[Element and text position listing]
## Start

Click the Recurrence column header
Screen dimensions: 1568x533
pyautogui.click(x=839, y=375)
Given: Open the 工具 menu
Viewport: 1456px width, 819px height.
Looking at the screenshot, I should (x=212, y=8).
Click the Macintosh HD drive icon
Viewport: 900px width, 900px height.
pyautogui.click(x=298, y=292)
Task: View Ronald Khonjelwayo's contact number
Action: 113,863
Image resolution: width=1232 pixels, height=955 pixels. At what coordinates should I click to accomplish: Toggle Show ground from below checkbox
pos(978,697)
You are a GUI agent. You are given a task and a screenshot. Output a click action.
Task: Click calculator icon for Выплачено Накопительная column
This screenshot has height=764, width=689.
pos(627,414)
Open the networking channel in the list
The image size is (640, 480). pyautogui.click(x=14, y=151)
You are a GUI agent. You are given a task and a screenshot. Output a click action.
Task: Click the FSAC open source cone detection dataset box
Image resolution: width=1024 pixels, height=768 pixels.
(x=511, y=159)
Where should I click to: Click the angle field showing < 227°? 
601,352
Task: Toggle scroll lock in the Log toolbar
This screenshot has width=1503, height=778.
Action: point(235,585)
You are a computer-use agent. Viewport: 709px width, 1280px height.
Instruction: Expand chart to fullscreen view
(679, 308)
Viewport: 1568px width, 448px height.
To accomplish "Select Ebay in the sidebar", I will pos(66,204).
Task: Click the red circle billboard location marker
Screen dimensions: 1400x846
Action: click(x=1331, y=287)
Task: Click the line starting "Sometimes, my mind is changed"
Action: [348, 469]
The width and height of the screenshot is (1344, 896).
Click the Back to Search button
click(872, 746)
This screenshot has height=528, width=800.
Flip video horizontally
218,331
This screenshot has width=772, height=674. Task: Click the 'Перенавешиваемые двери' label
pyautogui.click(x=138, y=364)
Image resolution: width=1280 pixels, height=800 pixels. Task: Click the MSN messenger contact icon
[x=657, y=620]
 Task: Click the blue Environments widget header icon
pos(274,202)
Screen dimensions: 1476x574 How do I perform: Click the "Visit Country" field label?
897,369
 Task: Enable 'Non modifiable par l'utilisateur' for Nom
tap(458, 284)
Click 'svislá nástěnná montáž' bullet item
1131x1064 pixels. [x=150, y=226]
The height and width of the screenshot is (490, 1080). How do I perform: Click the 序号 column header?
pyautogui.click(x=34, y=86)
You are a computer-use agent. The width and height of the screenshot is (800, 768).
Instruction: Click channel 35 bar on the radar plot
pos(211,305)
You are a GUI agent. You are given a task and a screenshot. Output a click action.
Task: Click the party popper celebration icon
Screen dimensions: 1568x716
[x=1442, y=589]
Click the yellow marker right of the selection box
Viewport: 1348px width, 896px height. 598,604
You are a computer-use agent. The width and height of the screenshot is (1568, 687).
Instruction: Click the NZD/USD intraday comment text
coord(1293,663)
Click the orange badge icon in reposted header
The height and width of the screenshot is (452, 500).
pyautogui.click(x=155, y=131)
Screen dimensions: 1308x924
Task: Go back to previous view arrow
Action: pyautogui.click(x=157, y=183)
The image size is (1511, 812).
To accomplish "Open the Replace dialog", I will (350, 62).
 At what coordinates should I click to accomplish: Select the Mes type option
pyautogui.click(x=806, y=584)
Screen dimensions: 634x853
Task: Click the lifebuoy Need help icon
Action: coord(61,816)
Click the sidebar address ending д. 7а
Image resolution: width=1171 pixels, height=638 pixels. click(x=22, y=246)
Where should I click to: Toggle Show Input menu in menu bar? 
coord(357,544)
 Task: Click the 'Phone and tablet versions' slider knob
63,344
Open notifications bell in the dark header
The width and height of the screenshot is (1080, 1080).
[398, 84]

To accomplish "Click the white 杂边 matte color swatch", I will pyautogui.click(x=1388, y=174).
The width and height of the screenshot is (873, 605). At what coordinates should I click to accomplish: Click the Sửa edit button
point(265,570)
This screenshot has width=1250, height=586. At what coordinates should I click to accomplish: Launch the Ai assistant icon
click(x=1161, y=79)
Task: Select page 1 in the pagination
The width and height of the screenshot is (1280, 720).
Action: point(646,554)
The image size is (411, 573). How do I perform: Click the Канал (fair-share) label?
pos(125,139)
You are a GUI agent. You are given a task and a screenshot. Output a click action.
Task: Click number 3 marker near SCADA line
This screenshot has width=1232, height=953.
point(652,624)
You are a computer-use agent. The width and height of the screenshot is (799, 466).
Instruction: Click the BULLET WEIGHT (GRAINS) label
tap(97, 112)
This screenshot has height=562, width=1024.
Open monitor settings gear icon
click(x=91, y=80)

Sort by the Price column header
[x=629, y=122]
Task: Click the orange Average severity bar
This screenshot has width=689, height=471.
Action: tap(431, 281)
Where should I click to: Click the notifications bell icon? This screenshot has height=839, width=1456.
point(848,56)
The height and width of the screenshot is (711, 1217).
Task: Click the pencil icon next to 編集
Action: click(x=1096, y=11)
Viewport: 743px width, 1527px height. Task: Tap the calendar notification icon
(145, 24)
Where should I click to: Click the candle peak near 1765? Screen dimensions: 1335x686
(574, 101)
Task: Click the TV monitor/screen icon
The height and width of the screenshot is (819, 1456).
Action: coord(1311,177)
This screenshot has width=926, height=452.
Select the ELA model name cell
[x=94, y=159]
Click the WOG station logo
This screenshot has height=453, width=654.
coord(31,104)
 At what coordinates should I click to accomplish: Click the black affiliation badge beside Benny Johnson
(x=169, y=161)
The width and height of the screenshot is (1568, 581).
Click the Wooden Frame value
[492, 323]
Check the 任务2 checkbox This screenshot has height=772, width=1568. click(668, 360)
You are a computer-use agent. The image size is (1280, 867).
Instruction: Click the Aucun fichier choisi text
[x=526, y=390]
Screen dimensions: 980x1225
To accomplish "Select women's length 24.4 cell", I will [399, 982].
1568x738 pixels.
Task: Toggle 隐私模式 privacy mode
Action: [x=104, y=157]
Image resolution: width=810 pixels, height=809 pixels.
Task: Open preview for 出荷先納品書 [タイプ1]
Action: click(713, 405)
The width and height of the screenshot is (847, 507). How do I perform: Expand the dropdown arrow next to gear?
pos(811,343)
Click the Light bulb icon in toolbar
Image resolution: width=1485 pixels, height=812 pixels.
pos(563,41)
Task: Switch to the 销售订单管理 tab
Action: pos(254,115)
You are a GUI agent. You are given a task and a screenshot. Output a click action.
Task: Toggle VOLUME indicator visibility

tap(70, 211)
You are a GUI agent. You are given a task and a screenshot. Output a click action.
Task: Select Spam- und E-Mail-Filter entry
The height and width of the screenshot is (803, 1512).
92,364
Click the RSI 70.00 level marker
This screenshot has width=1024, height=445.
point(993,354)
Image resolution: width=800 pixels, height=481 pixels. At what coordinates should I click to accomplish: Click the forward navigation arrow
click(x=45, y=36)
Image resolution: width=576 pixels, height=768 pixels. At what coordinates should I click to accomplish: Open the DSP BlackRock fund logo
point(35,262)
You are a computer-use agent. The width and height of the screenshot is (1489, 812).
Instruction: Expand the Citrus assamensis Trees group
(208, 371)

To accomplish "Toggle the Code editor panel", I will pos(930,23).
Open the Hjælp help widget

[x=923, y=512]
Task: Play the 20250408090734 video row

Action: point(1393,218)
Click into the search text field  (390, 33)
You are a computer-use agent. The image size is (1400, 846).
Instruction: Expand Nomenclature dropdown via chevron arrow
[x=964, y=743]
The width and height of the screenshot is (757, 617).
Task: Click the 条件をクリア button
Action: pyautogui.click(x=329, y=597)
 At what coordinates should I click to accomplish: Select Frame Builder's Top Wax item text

## End

• DO THIS: Repeat the entire listing above word for word, keeping every line in its original order.

• OUTPUT FOR THIS EXERCISE:
Click the Recurrence column header
Screen dimensions: 1568x533
pyautogui.click(x=839, y=375)
Given: Open the 工具 menu
Viewport: 1456px width, 819px height.
Looking at the screenshot, I should (x=212, y=8).
Click the Macintosh HD drive icon
Viewport: 900px width, 900px height.
pyautogui.click(x=298, y=292)
Task: View Ronald Khonjelwayo's contact number
Action: 113,863
Image resolution: width=1232 pixels, height=955 pixels. At what coordinates should I click to accomplish: Toggle Show ground from below checkbox
pos(978,697)
You are a GUI agent. You are given a task and a screenshot. Output a click action.
Task: Click calculator icon for Выплачено Накопительная column
This screenshot has height=764, width=689.
pos(627,414)
Open the networking channel in the list
The image size is (640, 480). pyautogui.click(x=14, y=151)
You are a GUI agent. You are given a task and a screenshot. Output a click action.
Task: Click the FSAC open source cone detection dataset box
Image resolution: width=1024 pixels, height=768 pixels.
(x=511, y=159)
Where should I click to: Click the angle field showing < 227°? 
601,352
Task: Toggle scroll lock in the Log toolbar
This screenshot has width=1503, height=778.
Action: point(235,585)
You are a computer-use agent. Viewport: 709px width, 1280px height.
Instruction: Expand chart to fullscreen view
(679, 308)
Viewport: 1568px width, 448px height.
To accomplish "Select Ebay in the sidebar", I will pos(66,204).
Task: Click the red circle billboard location marker
Screen dimensions: 1400x846
Action: click(x=1331, y=287)
Task: Click the line starting "Sometimes, my mind is changed"
Action: [348, 469]
The width and height of the screenshot is (1344, 896).
Click the Back to Search button
click(872, 746)
This screenshot has height=528, width=800.
Flip video horizontally
218,331
This screenshot has width=772, height=674. Task: Click the 'Перенавешиваемые двери' label
pyautogui.click(x=138, y=364)
Image resolution: width=1280 pixels, height=800 pixels. Task: Click the MSN messenger contact icon
[x=657, y=620]
 Task: Click the blue Environments widget header icon
pos(274,202)
Screen dimensions: 1476x574 How do I perform: Click the "Visit Country" field label?
897,369
 Task: Enable 'Non modifiable par l'utilisateur' for Nom
tap(458, 284)
Click 'svislá nástěnná montáž' bullet item
1131x1064 pixels. [x=150, y=226]
The height and width of the screenshot is (490, 1080). How do I perform: Click the 序号 column header?
pyautogui.click(x=34, y=86)
You are a computer-use agent. The width and height of the screenshot is (800, 768).
Instruction: Click channel 35 bar on the radar plot
pos(211,305)
You are a GUI agent. You are given a task and a screenshot. Output a click action.
Task: Click the party popper celebration icon
Screen dimensions: 1568x716
[x=1442, y=589]
Click the yellow marker right of the selection box
Viewport: 1348px width, 896px height. 598,604
You are a computer-use agent. The width and height of the screenshot is (1568, 687).
Instruction: Click the NZD/USD intraday comment text
coord(1293,663)
Click the orange badge icon in reposted header
The height and width of the screenshot is (452, 500).
pyautogui.click(x=155, y=131)
Screen dimensions: 1308x924
Task: Go back to previous view arrow
Action: pyautogui.click(x=157, y=183)
The image size is (1511, 812).
To accomplish "Open the Replace dialog", I will (350, 62).
 At what coordinates should I click to accomplish: Select the Mes type option
pyautogui.click(x=806, y=584)
Screen dimensions: 634x853
Task: Click the lifebuoy Need help icon
Action: coord(61,816)
Click the sidebar address ending д. 7а
Image resolution: width=1171 pixels, height=638 pixels. click(x=22, y=246)
Where should I click to: Toggle Show Input menu in menu bar? 
coord(357,544)
 Task: Click the 'Phone and tablet versions' slider knob
63,344
Open notifications bell in the dark header
The width and height of the screenshot is (1080, 1080).
[398, 84]

To accomplish "Click the white 杂边 matte color swatch", I will pyautogui.click(x=1388, y=174).
The width and height of the screenshot is (873, 605). At what coordinates should I click to accomplish: Click the Sửa edit button
point(265,570)
This screenshot has width=1250, height=586. At what coordinates should I click to accomplish: Launch the Ai assistant icon
click(x=1161, y=79)
Task: Select page 1 in the pagination
The width and height of the screenshot is (1280, 720).
Action: point(646,554)
The image size is (411, 573). How do I perform: Click the Канал (fair-share) label?
pos(125,139)
You are a GUI agent. You are given a task and a screenshot. Output a click action.
Task: Click number 3 marker near SCADA line
This screenshot has width=1232, height=953.
point(652,624)
You are a computer-use agent. The width and height of the screenshot is (799, 466).
Instruction: Click the BULLET WEIGHT (GRAINS) label
tap(97, 112)
This screenshot has height=562, width=1024.
Open monitor settings gear icon
click(x=91, y=80)

Sort by the Price column header
[x=629, y=122]
Task: Click the orange Average severity bar
This screenshot has width=689, height=471.
Action: tap(431, 281)
Where should I click to: Click the notifications bell icon? This screenshot has height=839, width=1456.
point(848,56)
The height and width of the screenshot is (711, 1217).
Task: Click the pencil icon next to 編集
Action: click(x=1096, y=11)
Viewport: 743px width, 1527px height. Task: Tap the calendar notification icon
(145, 24)
Where should I click to: Click the candle peak near 1765? Screen dimensions: 1335x686
(574, 101)
Task: Click the TV monitor/screen icon
The height and width of the screenshot is (819, 1456).
Action: coord(1311,177)
This screenshot has width=926, height=452.
Select the ELA model name cell
[x=94, y=159]
Click the WOG station logo
This screenshot has height=453, width=654.
coord(31,104)
 At what coordinates should I click to accomplish: Click the black affiliation badge beside Benny Johnson
(x=169, y=161)
The width and height of the screenshot is (1568, 581).
Click the Wooden Frame value
[492, 323]
Check the 任务2 checkbox This screenshot has height=772, width=1568. click(668, 360)
You are a computer-use agent. The image size is (1280, 867).
Instruction: Click the Aucun fichier choisi text
[x=526, y=390]
Screen dimensions: 980x1225
To accomplish "Select women's length 24.4 cell", I will [399, 982].
1568x738 pixels.
Task: Toggle 隐私模式 privacy mode
Action: [x=104, y=157]
Image resolution: width=810 pixels, height=809 pixels.
Task: Open preview for 出荷先納品書 [タイプ1]
Action: click(713, 405)
The width and height of the screenshot is (847, 507). How do I perform: Expand the dropdown arrow next to gear?
pos(811,343)
Click the Light bulb icon in toolbar
Image resolution: width=1485 pixels, height=812 pixels.
pos(563,41)
Task: Switch to the 销售订单管理 tab
Action: pos(254,115)
You are a GUI agent. You are given a task and a screenshot. Output a click action.
Task: Toggle VOLUME indicator visibility

tap(70, 211)
You are a GUI agent. You are given a task and a screenshot. Output a click action.
Task: Select Spam- und E-Mail-Filter entry
The height and width of the screenshot is (803, 1512).
92,364
Click the RSI 70.00 level marker
This screenshot has width=1024, height=445.
point(993,354)
Image resolution: width=800 pixels, height=481 pixels. At what coordinates should I click to accomplish: Click the forward navigation arrow
click(x=45, y=36)
Image resolution: width=576 pixels, height=768 pixels. At what coordinates should I click to accomplish: Open the DSP BlackRock fund logo
point(35,262)
You are a computer-use agent. The width and height of the screenshot is (1489, 812).
Instruction: Expand the Citrus assamensis Trees group
(208, 371)

To accomplish "Toggle the Code editor panel", I will pos(930,23).
Open the Hjælp help widget

[x=923, y=512]
Task: Play the 20250408090734 video row

Action: point(1393,218)
Click into the search text field  (390, 33)
You are a computer-use agent. The image size is (1400, 846).
Instruction: Expand Nomenclature dropdown via chevron arrow
[x=964, y=743]
The width and height of the screenshot is (757, 617).
Task: Click the 条件をクリア button
Action: pyautogui.click(x=329, y=597)
 At what coordinates should I click to accomplish: Select Frame Builder's Top Wax item text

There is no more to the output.